Directly concatenating a fire module to all following fire modules in the same block will lead to a rapid increase in the number of channels passed into a fire module, and the model will become unstable given a long sequence of fire modules. This problem can be resolved by adding a 1 × 1 convolutional layer before each concatenation to confine the module size if necessary; however, this can lead to a slight decrease in detection precision (Fig. 3).

Figure 3

Design of block3 (1).

The l^th fire module receives the feature maps of all preceding fire modules, x₀, x₁, …, x_l−1, as input:

$$\begin{array}{l}{x}_{l}=S([C({x}_{0}),C({x}_{1}),\ldots ,C({x}_{l-2}),{x}_{l-1}]),\end{array}$$

(2)

where C refers to a 1 × 1 convolution. Figure 3 illustrates the layout of this method schematically.

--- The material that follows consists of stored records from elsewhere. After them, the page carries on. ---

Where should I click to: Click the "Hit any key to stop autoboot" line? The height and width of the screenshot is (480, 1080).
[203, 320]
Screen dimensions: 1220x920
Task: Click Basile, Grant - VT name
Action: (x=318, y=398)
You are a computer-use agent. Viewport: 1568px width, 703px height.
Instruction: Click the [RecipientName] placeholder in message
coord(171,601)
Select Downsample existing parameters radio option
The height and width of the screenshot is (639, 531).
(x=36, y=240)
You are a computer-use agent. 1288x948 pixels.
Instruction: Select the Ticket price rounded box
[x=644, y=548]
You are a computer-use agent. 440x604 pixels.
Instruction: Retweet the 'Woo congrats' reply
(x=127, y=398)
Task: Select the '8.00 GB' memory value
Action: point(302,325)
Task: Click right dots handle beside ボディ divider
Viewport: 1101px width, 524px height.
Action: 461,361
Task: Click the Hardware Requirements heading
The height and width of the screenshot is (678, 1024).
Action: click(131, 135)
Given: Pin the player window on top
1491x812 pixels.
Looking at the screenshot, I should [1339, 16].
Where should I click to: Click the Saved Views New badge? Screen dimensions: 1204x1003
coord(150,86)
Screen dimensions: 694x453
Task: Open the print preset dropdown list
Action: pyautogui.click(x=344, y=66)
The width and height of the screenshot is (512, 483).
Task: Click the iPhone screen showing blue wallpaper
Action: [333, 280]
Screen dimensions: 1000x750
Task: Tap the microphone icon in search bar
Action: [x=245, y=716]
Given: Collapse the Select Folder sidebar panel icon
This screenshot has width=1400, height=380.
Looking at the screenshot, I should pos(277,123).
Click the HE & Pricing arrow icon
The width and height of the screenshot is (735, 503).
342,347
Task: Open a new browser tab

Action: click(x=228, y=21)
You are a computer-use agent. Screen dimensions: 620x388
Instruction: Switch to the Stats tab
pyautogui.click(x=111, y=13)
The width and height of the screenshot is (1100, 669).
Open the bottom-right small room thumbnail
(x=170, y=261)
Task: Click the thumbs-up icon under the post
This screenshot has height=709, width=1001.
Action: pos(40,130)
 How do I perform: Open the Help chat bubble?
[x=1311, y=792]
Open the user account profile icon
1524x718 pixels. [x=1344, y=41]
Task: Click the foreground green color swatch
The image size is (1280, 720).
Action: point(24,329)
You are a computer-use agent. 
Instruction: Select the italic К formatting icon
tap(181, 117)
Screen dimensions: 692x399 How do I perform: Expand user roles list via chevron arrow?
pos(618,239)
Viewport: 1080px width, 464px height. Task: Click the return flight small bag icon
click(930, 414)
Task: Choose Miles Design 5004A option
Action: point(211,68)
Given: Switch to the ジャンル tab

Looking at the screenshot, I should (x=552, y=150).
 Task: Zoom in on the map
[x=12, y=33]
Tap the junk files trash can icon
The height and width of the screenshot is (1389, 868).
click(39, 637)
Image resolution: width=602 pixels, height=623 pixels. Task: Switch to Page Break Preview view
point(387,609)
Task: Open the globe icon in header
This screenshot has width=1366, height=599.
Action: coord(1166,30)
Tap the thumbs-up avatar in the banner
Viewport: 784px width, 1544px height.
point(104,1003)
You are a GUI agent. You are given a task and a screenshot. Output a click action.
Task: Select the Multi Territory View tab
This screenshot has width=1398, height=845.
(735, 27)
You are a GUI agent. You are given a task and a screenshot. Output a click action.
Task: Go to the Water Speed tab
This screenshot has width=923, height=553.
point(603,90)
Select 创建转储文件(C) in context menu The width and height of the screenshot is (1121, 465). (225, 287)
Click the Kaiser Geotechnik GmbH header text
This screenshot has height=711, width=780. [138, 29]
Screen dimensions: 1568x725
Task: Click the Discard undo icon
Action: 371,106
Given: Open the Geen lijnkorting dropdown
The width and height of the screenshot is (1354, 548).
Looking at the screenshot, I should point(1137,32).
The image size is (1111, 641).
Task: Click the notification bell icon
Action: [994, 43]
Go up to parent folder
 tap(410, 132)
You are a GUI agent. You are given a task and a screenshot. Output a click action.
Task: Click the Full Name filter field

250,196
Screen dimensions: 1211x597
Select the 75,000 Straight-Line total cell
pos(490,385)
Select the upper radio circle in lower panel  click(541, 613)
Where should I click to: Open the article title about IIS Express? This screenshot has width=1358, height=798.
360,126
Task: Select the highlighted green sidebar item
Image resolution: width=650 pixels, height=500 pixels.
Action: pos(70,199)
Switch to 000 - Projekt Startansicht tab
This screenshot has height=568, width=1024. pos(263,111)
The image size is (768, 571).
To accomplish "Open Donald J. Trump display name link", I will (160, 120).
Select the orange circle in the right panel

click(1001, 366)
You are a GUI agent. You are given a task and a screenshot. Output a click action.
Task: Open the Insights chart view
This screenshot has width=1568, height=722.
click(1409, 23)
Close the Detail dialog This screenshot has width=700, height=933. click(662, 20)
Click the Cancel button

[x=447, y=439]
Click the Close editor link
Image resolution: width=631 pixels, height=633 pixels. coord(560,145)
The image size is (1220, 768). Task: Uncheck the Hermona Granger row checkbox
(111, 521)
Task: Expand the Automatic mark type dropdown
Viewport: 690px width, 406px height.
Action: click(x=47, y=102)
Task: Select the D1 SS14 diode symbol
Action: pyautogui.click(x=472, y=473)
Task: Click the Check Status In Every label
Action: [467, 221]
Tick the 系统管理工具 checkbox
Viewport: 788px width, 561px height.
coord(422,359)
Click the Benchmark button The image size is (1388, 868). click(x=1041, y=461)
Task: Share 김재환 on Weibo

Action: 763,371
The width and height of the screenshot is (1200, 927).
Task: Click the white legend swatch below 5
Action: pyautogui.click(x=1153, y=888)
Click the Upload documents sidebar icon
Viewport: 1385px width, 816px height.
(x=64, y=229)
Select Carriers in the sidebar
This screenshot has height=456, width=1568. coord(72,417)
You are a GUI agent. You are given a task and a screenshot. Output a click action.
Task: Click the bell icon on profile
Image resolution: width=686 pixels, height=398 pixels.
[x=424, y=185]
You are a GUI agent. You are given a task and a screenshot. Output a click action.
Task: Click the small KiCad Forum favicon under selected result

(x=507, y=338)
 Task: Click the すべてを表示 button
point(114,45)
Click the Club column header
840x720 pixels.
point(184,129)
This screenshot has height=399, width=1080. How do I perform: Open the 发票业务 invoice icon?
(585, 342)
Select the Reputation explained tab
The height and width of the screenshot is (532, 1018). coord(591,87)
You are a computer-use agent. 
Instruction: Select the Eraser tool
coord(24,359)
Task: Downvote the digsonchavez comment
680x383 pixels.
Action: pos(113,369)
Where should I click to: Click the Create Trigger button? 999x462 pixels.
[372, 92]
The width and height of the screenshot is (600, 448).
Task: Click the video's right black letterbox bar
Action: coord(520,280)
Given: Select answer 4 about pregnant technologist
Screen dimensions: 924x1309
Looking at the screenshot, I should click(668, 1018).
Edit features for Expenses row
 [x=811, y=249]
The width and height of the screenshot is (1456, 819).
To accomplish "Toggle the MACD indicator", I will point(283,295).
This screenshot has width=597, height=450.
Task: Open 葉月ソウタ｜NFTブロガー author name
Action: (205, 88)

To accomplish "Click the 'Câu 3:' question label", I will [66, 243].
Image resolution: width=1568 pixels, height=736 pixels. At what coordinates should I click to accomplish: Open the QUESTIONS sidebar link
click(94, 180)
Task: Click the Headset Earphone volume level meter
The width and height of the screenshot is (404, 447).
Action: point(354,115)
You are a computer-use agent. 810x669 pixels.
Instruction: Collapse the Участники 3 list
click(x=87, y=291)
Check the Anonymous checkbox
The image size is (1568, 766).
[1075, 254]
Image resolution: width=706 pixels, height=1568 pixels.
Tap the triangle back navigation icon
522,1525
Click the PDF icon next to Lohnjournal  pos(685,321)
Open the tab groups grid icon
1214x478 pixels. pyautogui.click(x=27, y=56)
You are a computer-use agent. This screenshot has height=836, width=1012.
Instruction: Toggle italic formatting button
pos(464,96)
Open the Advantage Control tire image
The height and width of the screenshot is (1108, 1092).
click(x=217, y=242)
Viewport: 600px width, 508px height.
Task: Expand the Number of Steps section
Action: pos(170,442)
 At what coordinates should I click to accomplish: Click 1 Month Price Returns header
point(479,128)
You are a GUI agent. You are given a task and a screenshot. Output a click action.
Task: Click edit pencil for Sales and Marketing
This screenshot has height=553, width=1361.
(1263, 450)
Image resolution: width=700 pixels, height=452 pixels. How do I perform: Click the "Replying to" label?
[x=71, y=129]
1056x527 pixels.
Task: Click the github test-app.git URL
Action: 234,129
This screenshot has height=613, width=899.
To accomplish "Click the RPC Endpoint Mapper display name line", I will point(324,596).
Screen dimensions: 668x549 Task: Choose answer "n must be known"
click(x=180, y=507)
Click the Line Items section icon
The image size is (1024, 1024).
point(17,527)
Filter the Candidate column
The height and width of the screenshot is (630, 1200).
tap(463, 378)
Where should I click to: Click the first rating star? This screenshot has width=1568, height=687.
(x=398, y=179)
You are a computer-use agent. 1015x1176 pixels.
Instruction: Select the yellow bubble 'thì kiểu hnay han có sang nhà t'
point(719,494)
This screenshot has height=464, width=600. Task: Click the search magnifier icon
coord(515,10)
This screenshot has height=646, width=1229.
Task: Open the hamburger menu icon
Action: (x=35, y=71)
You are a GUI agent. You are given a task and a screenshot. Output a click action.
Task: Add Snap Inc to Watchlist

Another method for solving this problem is to confine the concatenation within several small blocks. By connecting these blocks in a cascade manner, a CNN can also be built. The l^th fire module receives the feature maps of all preceding fire modules in the same block, x₀, x₁, …, x_l−1, as input:

$$\begin{array}{l}{x}_{l}=S({x}_{0},{x}_{1},\ldots ,{x}_{l-2},{x}_{l-1}).\end{array}$$

(3)

Figure 4 illustrates the layout of the resulting complete concatenation.

Figure 4

Design of block3 (2).

We now describe the fire-FR-CNN architecture. As illustrated in Fig. 5, the fire-FR-CNN starts with a single convolutional layer (conv1), followed by 14 fire modules (fire2–15), ending with a final convolutional layer (conv16). The number of kernels in each fire module gradually increases from fire2 to fire15. Max-pooling with stride 2 is placed after conv1, fire5, and fire10; placing each pooling layer at relatively late layers of the network is based on Strategy 3 mentioned in Section 2.2. The detailed parameters of fire-FR-CNN are introduced in the following paragraphs.

Figure 5

Flow chart of the fire-FR-CNN.

Number of kernels: In common CNN design, the number of kernels in the lower layers is relatively small. The number of kernels increases slowly to extract high dimensional semantic information. We follow this design principle and start with only 96 kernels. We slowly increase the number of kernels. In fire modules, the number of kernels of the convolution layer in the squeeze layer is much smaller than the summation of the number of kernels of the two convolution layers in the expand layer. This method follows the design principle of fire units to construct a relatively small and compact framework; we set the number of kernels of conv16 to 9 × (c + 1 + 4) to obtain an output vector of proper shape for both classification and location.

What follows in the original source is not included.